• mar 09 2010

    Ahora, los iniciados ya no dicen barman, que suena a superhéroe. Ahora, para referirse al camarero que está generalmente detrás de la barra, los más modernos del gremio hablan de bartender, un término igualmente anglosajón pero mucho más prosaico. Según Javier Caballero, significa “el que atiende el bar”. Lo curioso es que Javier Caballero se declara bartender, pero no tiene bar alguno que atender. Este hombre de 31 años, nacido en Vitoria, criado desde los cuatro en Negreira e iniciado en Santiago, es el Ferrán Adriá de la coctelería; o un Fernando Alonso de los brebajes que una temporada firma con una marca de espiritosos y otra época, con otra distinta, dejándose querer por el mejor postor. “No voy a revelar mi caché”, contestaba ayer riéndose, mientras viajaba en tren a Valencia para impartir un máster sobre ginebra para 600 alumnos organizado por Tanqueray, “pero cocteleros freelance, en España, somos pocos, y las empresas me pagan bien”.

    Caballero se había subido al tren hacía un par de horas en Barcelona, que es donde vive ahora y donde tiene, en una habitación que ha preparado en casa, su laboratorio de alquimia. Allí se dedica a “crear”. Aplica todo lo que va aprendiendo “de físicos y químicos”, prueba a casar ingredientes (“todos, salvo la granadina”), a calentarlos o enfriarlos hasta temperaturas precisas, Pa agitarlos con cadencia de tango o de chachachá, a investigar qué es lo que está pasando en cada ocasión dentro de la coctelera.

    Y así va reinventando combinados de toda la vida, buscando que sepan igual, pero que sean una cosa bastante distinta. En el próximo número de Whisky Magazine, una publicación con la que colabora cada tres meses, el bartender de Negreira revelará la fórmula magistral de su Gin&Tonic Molecular, un cóctel sólido para el que incluso ha diseñado las copas de cristal.

    Es su último hallazgo, y se basa en el combinado que, junto con el mojito, más se bebe hoy en España. La ginebra, aquí, se convierte en gelatina; la tónica, en otra capa, parece caviar incoloro; por encima lleva una cobertura de aire de lima; y las burbujas, el cuarto elemento del gin tonic, se consiguen con bicarbonato de sodio y ácido cítrico. Todo esto se presenta haciendo equilibrios sobre una copa de la que no queda mucho más que el tallo. Javier Caballero compró los recipientes que más le convencieron y después peregrinó por los talleres de varios cristaleros hasta que encontró uno que cortó por lo sano, sin ponerle la excusa de que las copas se iban a romper.

    El gin tonic deconstruido y solidificado se come de un bocado y, como es pequeño, se sube poco.

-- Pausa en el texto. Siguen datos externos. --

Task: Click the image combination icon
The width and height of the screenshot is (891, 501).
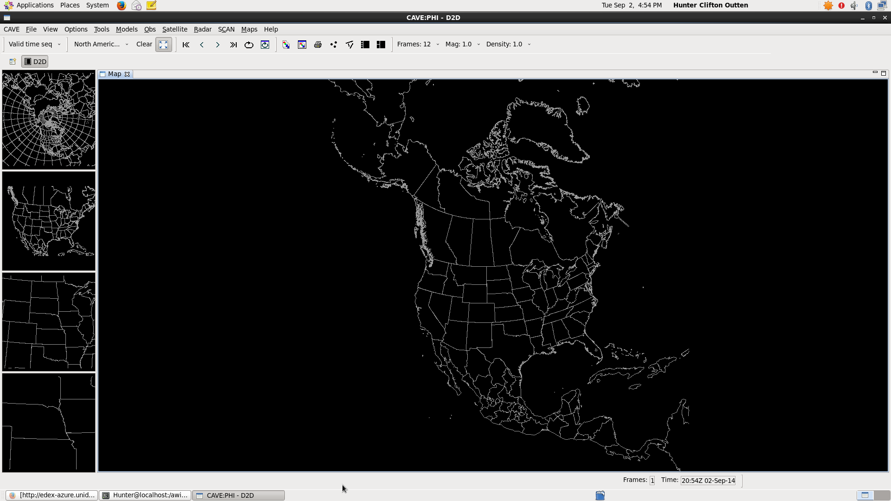Action: (x=286, y=45)
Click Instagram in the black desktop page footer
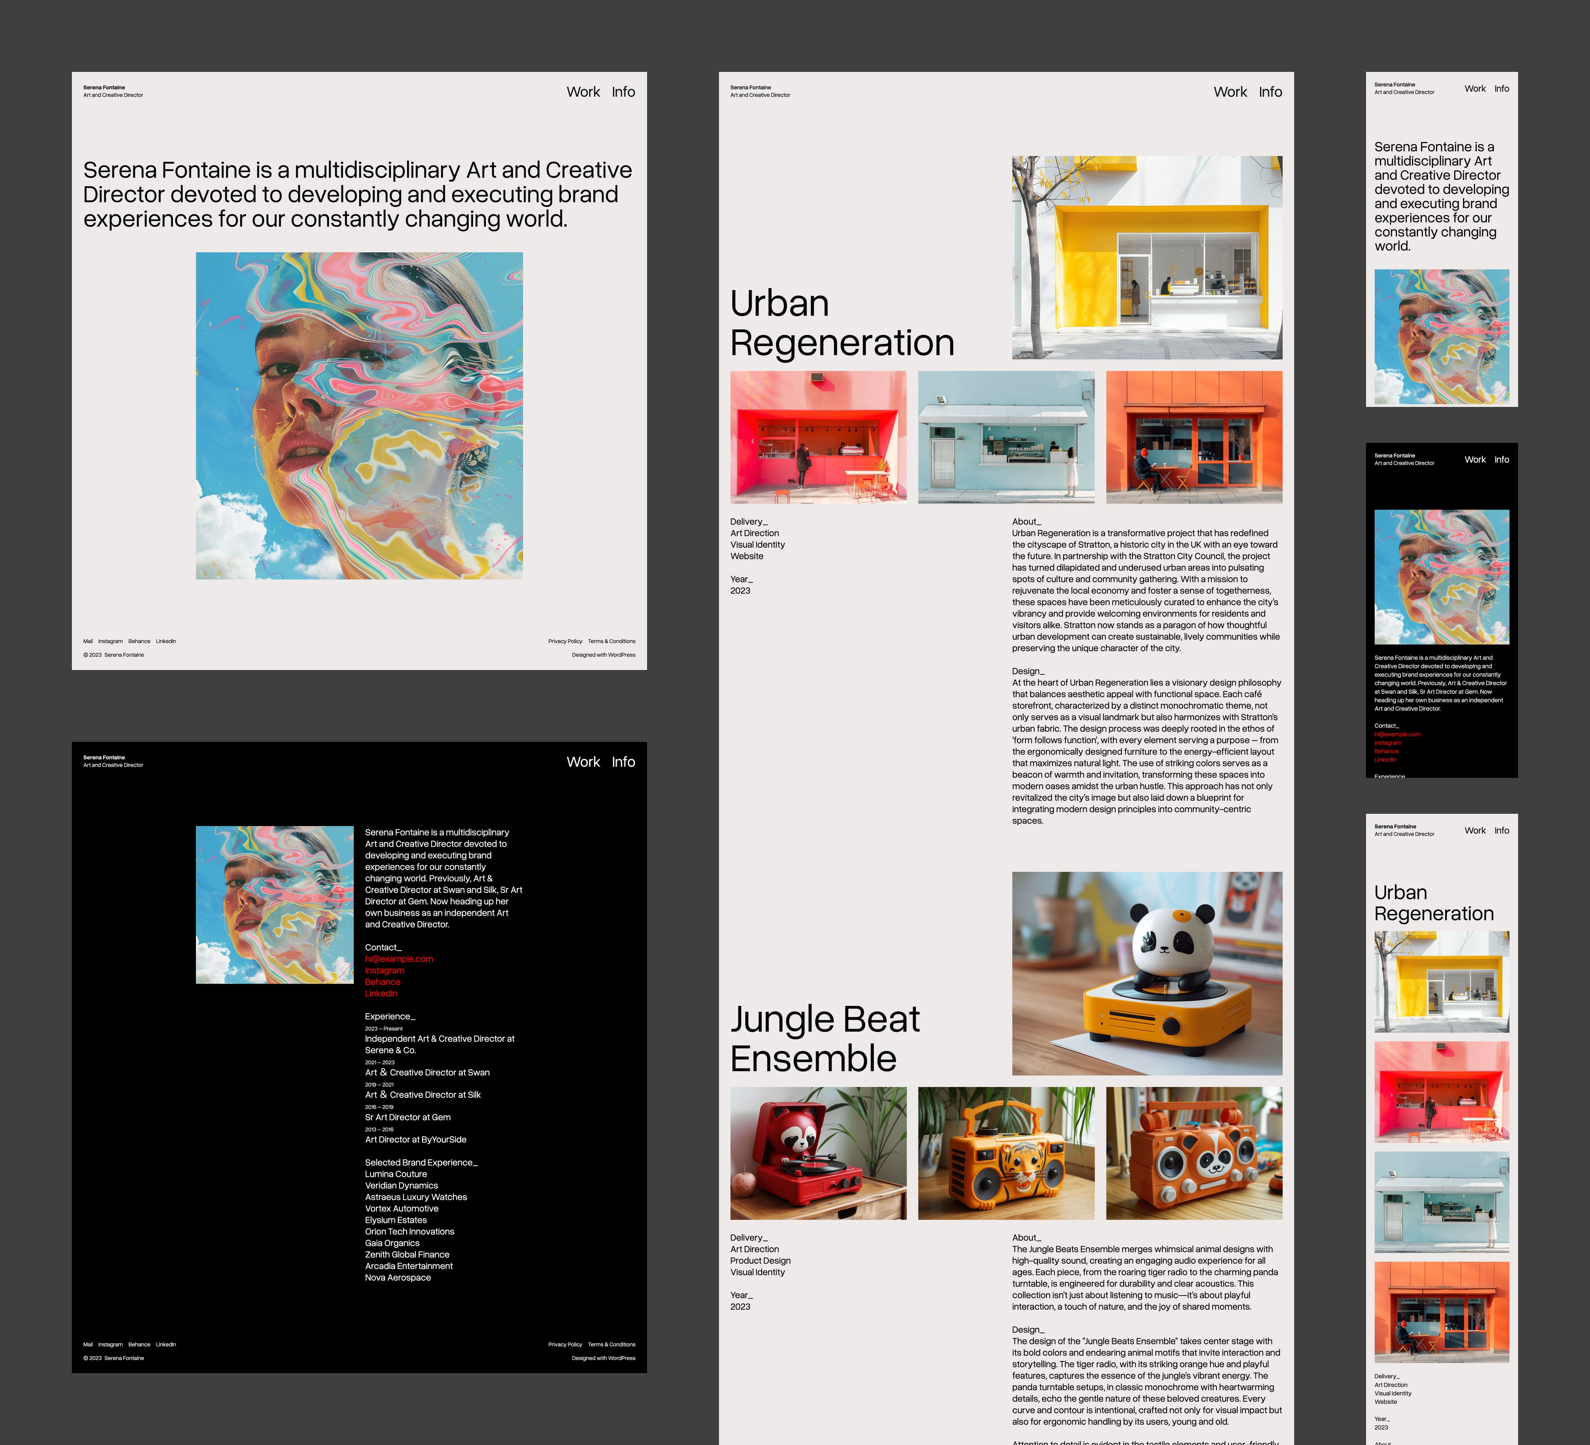The width and height of the screenshot is (1590, 1445). tap(110, 1345)
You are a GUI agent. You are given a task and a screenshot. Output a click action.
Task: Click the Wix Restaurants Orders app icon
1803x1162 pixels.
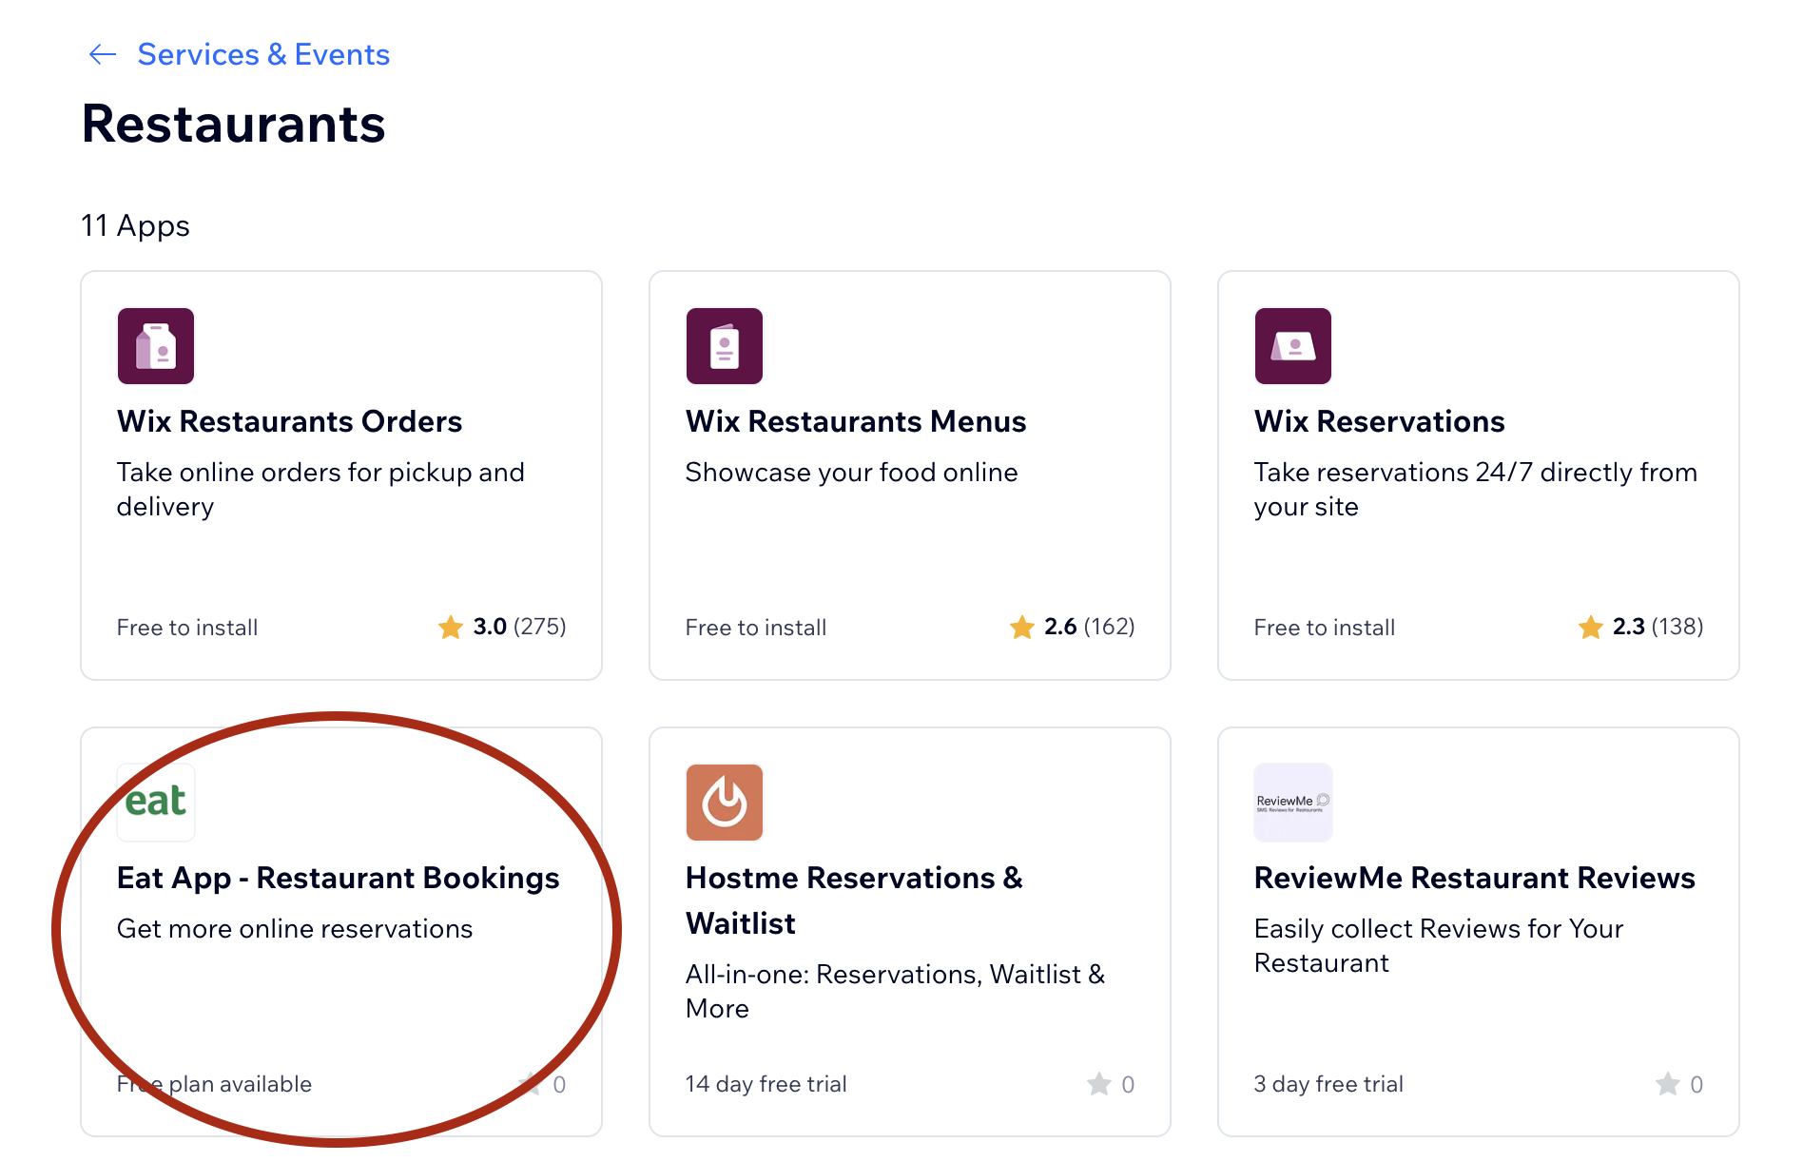pos(155,346)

Hay cócteles moleculares que “pueden llegar a perder la graduación” porque se elaboran calentando el alcohol, pero los gurús de esta disciplina intentan conservar todo el que pueden. La coctelería molecular, una rama de la gastronomía del mismo apellido (precisamente el mundo paladeable y poco palpable del propietario de elBulli), es el último grito. Estudia cómo reaccionan los ingredientes al manipularlos y desarrolla técnicas y aperos nuevos para volverlos sólidos, líquidos o gaseosos. En los másteres de Tanqueray, con Caballero, participan otros cuatro especialistas, y algunos han montado al margen empresas de consultoría. Los contratan locales que quieren alcanzar fama por un determinado cóctel, y ellos les venden la tecnología para elaborar alguna de sus recetas. “La patente de la fórmula no se vende nunca, pero la de la técnica sí”, explica el de Negreira, que también ha inventado variantes del manhattan y lleva tiempo “dándole vueltas” a la “queimada molecular”. “Algún día la lograré”, promete, “y tendré que ponerme de acuerdo con el del Fogar de Santiso [un local muy enxebre del municipio de Teo] para que se encargue de decir el conxuro”.

    Antes de pasarse a la ingeniería de los destilados, Javier Caballero ya era contratado por agencias organizadoras de eventos por sus dotes malabaristas cuando se puso de moda la coctelería acrobática. Pero mucho antes, a los 24 años, era ya jefe de barra de un hotel de Formigal en invierno, y en verano trabajaba en Ibiza. Comenzó en Santiago y nunca pasó por la Escuela de Hostelería: de los 19 a los 22, aprendió sirviendo riojas y cafés en el restaurante Alameda. Gobernaba Fraga, y aquel era lugar de encuentro de los conselleiros. Su mejor cliente era Pérez Varela, pero nunca le pidió un gin tonic.